### WORKING DATA
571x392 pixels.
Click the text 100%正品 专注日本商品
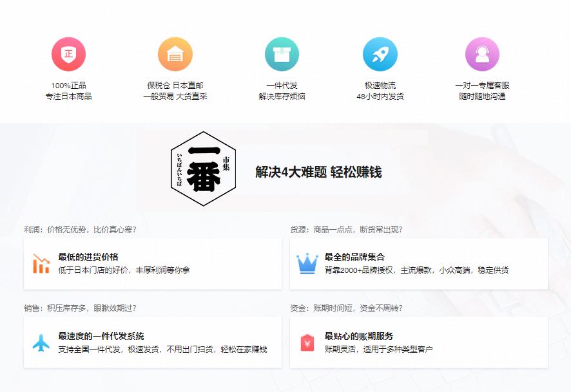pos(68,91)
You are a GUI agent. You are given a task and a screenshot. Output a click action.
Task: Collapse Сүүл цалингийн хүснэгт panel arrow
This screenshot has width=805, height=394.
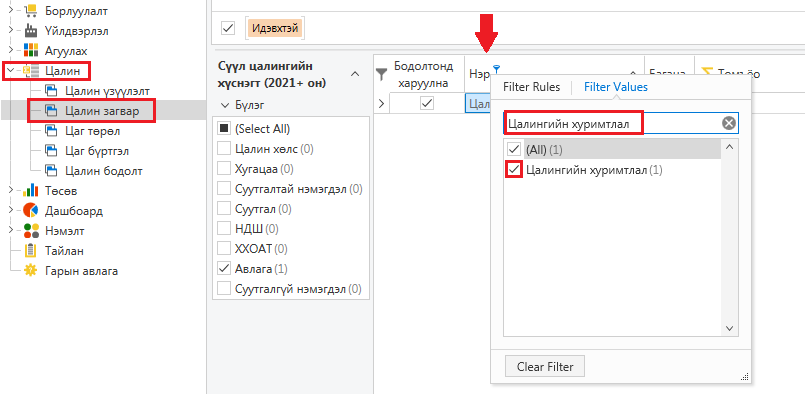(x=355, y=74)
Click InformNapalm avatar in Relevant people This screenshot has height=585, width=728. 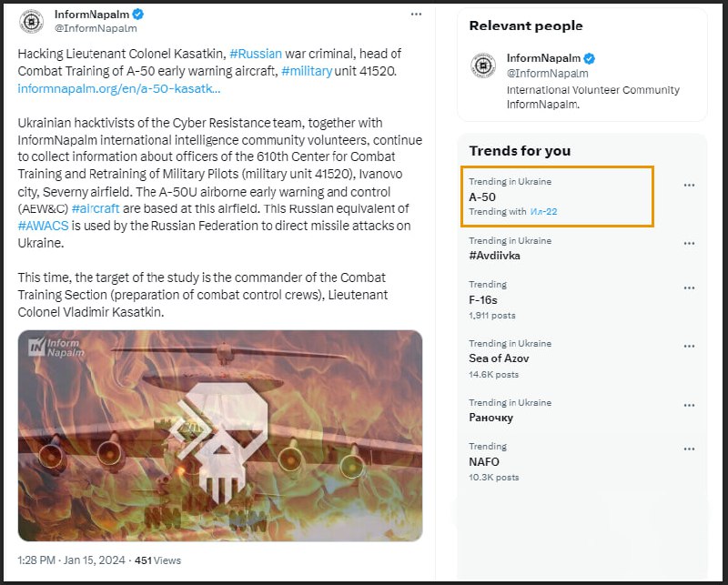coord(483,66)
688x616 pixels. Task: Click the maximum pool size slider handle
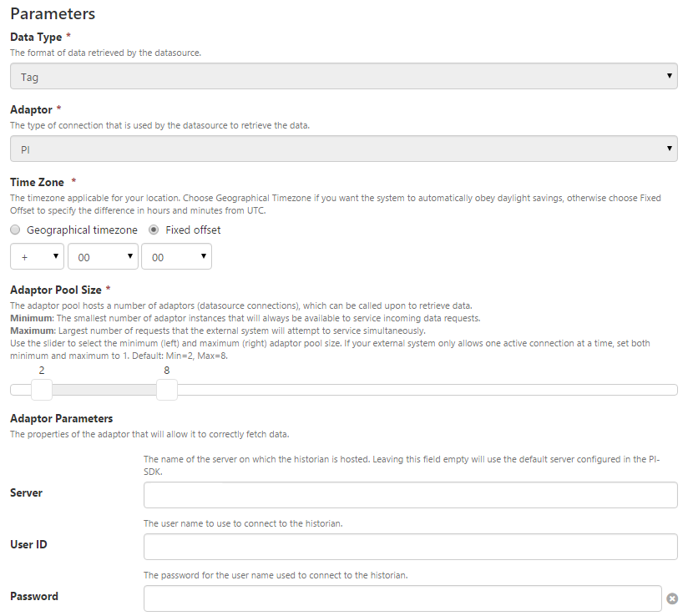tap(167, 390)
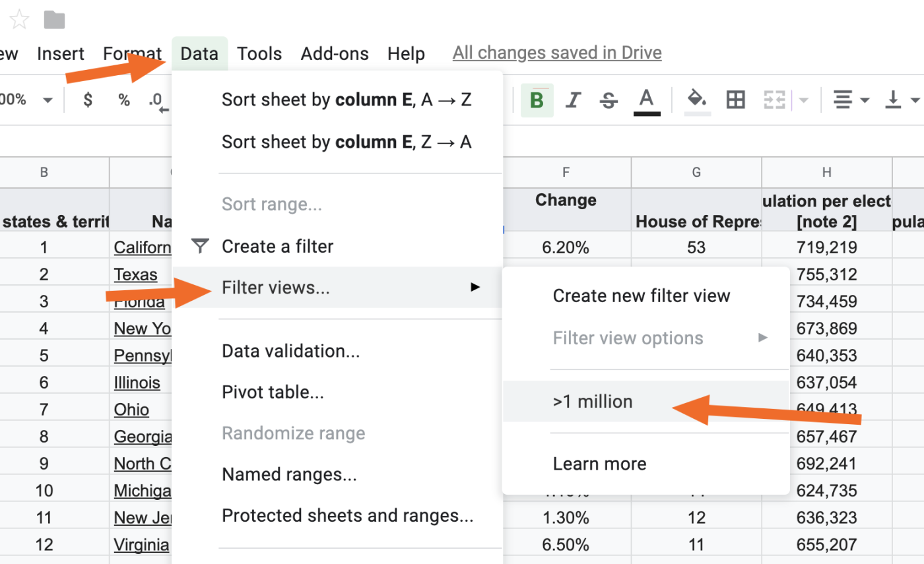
######
### WORKING DATA
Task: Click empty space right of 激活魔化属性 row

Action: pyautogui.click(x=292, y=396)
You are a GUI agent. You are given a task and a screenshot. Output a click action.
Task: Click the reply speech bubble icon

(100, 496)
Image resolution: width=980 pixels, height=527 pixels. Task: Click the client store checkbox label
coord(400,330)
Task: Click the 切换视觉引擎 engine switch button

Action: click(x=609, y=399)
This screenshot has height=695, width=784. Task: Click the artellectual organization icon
######
### WORKING DATA
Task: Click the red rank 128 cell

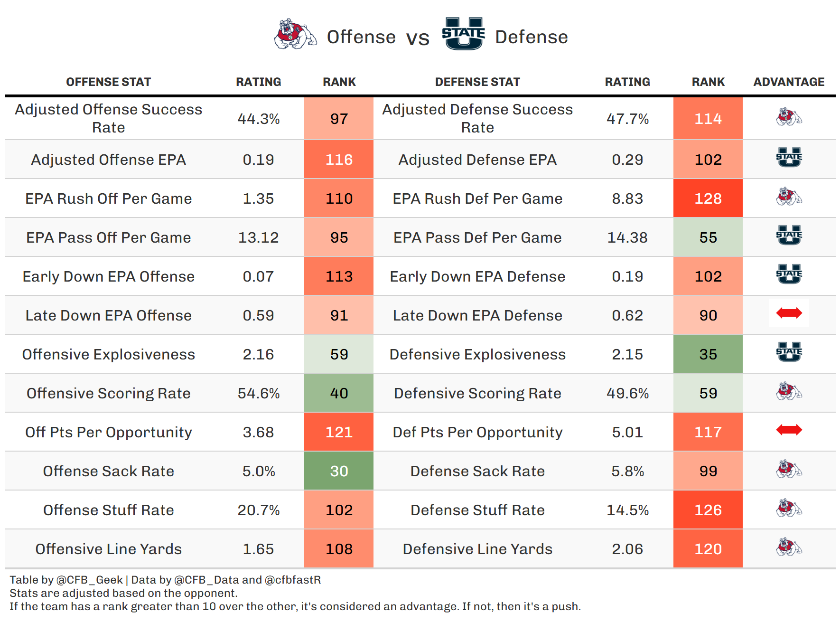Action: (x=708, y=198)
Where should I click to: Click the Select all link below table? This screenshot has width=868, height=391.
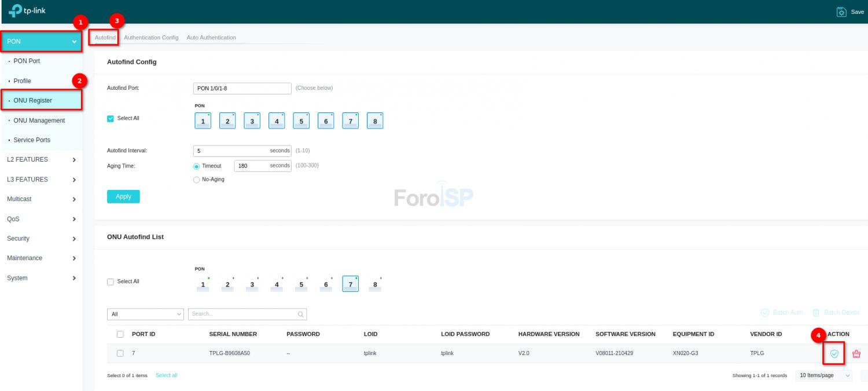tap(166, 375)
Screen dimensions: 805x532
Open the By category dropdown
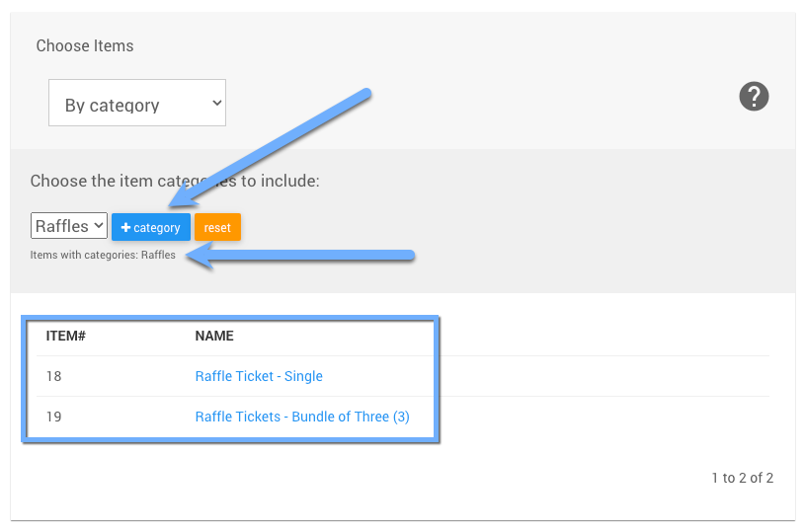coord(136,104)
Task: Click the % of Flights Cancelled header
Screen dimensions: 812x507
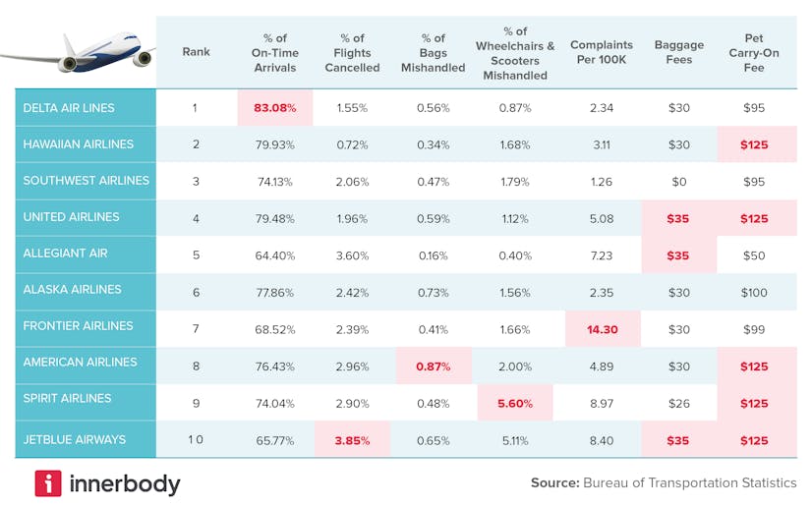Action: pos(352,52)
######
GOAL OF THE EXERCISE: Begin with the line above that has "Task: Click the 切换视觉引擎 engine switch button" and continue through the line that has "This screenshot has height=695, width=784.", setting each one down exactly. Stop there.

RESULT BELOW:
Task: Click the 切换视觉引擎 engine switch button

Action: click(x=609, y=399)
This screenshot has height=695, width=784. Task: Click the artellectual organization icon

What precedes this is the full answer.